Rewrite the records below, changing each "GUI agent" to "interface agent" and keeping everything else the same.

[begin AVAILABLE RECORDS]

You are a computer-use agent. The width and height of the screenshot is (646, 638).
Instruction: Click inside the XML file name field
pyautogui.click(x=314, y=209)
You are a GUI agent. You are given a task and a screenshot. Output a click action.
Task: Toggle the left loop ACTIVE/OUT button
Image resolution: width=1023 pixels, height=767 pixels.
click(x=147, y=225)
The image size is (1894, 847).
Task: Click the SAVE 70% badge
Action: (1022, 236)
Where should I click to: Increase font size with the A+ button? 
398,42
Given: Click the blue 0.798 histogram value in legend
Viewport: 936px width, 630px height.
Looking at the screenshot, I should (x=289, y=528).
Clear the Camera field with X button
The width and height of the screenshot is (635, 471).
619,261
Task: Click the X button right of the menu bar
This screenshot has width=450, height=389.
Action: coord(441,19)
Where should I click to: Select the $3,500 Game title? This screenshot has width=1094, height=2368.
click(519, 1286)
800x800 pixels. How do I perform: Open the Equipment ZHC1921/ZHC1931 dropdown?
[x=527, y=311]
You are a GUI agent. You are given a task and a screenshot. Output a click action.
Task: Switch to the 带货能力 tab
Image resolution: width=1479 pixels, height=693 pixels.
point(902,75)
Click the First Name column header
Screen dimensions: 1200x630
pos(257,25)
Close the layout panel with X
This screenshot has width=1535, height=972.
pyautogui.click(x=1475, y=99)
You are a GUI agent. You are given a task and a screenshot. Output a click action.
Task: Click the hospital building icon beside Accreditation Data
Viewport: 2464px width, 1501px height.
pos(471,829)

[end AVAILABLE RECORDS]

RESULT OF THIS EXERCISE -
You are a computer-use agent. The width and height of the screenshot is (646, 638).
Instruction: Click inside the XML file name field
pyautogui.click(x=314, y=209)
You are a interface agent. You are given a task and a screenshot. Output a click action.
Task: Toggle the left loop ACTIVE/OUT button
Image resolution: width=1023 pixels, height=767 pixels.
click(x=147, y=225)
The image size is (1894, 847).
Task: Click the SAVE 70% badge
Action: (1022, 236)
Where should I click to: Increase font size with the A+ button? 
398,42
Given: Click the blue 0.798 histogram value in legend
Viewport: 936px width, 630px height.
Looking at the screenshot, I should (x=289, y=528).
Clear the Camera field with X button
The width and height of the screenshot is (635, 471).
619,261
Task: Click the X button right of the menu bar
This screenshot has width=450, height=389.
Action: coord(441,19)
Where should I click to: Select the $3,500 Game title? This screenshot has width=1094, height=2368.
click(519, 1286)
800x800 pixels. How do I perform: Open the Equipment ZHC1921/ZHC1931 dropdown?
[x=527, y=311]
You are a interface agent. You are given a task and a screenshot. Output a click action.
Task: Switch to the 带货能力 tab
Image resolution: width=1479 pixels, height=693 pixels.
point(902,75)
Click the First Name column header
Screen dimensions: 1200x630
pos(257,25)
Close the layout panel with X
This screenshot has width=1535, height=972.
pyautogui.click(x=1475, y=99)
You are a interface agent. You are given a task and a screenshot. Output a click action.
Task: Click the hospital building icon beside Accreditation Data
Viewport: 2464px width, 1501px height.
pos(471,829)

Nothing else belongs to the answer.